EXTRACTED TEXT:
* * *

# uk down south vs France



## sunseekers (Apr 20, 2010)

Holiday approaching 
Only having our motorhome 6 weeks we are thinking do we stay in the uk or head for france ? We will be on a budget 
We are desperate to chase the sun 8) we have 16 days 
Any recommendations of you experienced motorhomers would be Grateful

We have driven to France before but only staying on keycamp sites


----------



## Cazzie (Feb 13, 2009)

No contest - head for France.

Although weather can't be guaranteed anywhere, you can chase it as far south as diesel costs will allow you.

Arm yourself with 'All the Aires France', and your accommodation will be free or very cheap.

If you prefer campsites try the municipals or if you are going in September the ACSI card or camping cheques are the way to go.

Happy travelling.

Cazzie


----------



## TheNomad (Aug 12, 2013)

My vote?

France EVERY time.

Thrash south for (say) 3 days, spend 10 days pootling about around various French aires in (almost) guaranteed sunshine, then thrash back north again....unless after those ten days of heaven you decide simply not to go back to the little, cold Country..........

* * *

RECORDED INFORMATION:
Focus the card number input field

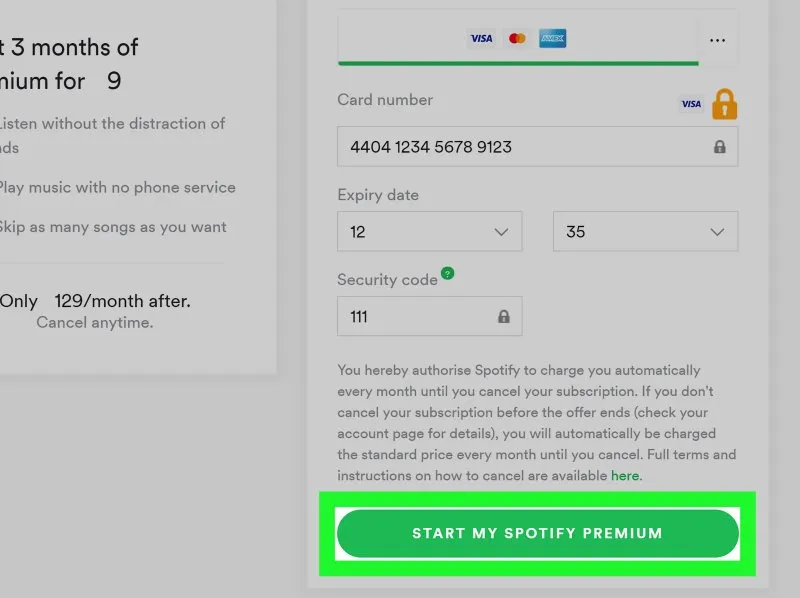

* * *

GIVEN PROBLEM: Could you take the forum thread about motorhoming in the UK or France further, picking up after its final post? The material has no connection to the forum thread about motorhoming in the UK or France.

RESPONSE TO THE EXERCISE:
----------



## hogan (Oct 31, 2006)

As above no contest
France
Aires cheap or free accommodation 
Cheap plonk
Cheaper diesel
And a totally friendly outlook towards motorhomes.


----------



## wakk44 (Jun 15, 2006)

The UK takes some beating if the weather is good,there are some beautiful spots in Devon and Cornwall as there are in France of course.

As you only have 16 days and want guaranteed weather I suggest a package tour to Spain :lol:

The weather should be better around the med but it is not a certainty,it is a long trek and you don't want to spend several days on the road when you only have 16.


----------



## dalspa (Jul 1, 2008)

In UK you can only chase the sun as far south as the south coast. In France you can chase it much further! Book the ferry (Dover/Calais). Keep open minded as to where to go. Look up the weather for France for 10days at the last minute and head for the sun. That's what we do. Got ferry for next Tuesday for 4 weeks. Got no idea where we will end up - all part of the fun. No sites to book - we use aires, municipals and ACSI. It's so easy!

DavidL


----------



## cabby (May 14, 2005)

Much as I wish that I could say go down south in UK, I myself would be on the ferry to Calais. take heed of the advise given.

cabby


----------



## tonka (Apr 24, 2006)

Another vote for France and getting all the aires book.
September can be very nice and aires quiet once the French are back at school and work.
Use the aires and save money for fuel. Loire area or west coast are places we visited that time of year. Get off Ferry turn right and see how the weather goes.... Britain is lovely when we get the weather but you just cant travel about and stay like you can in France.


----------



## wakk44 (Jun 15, 2006)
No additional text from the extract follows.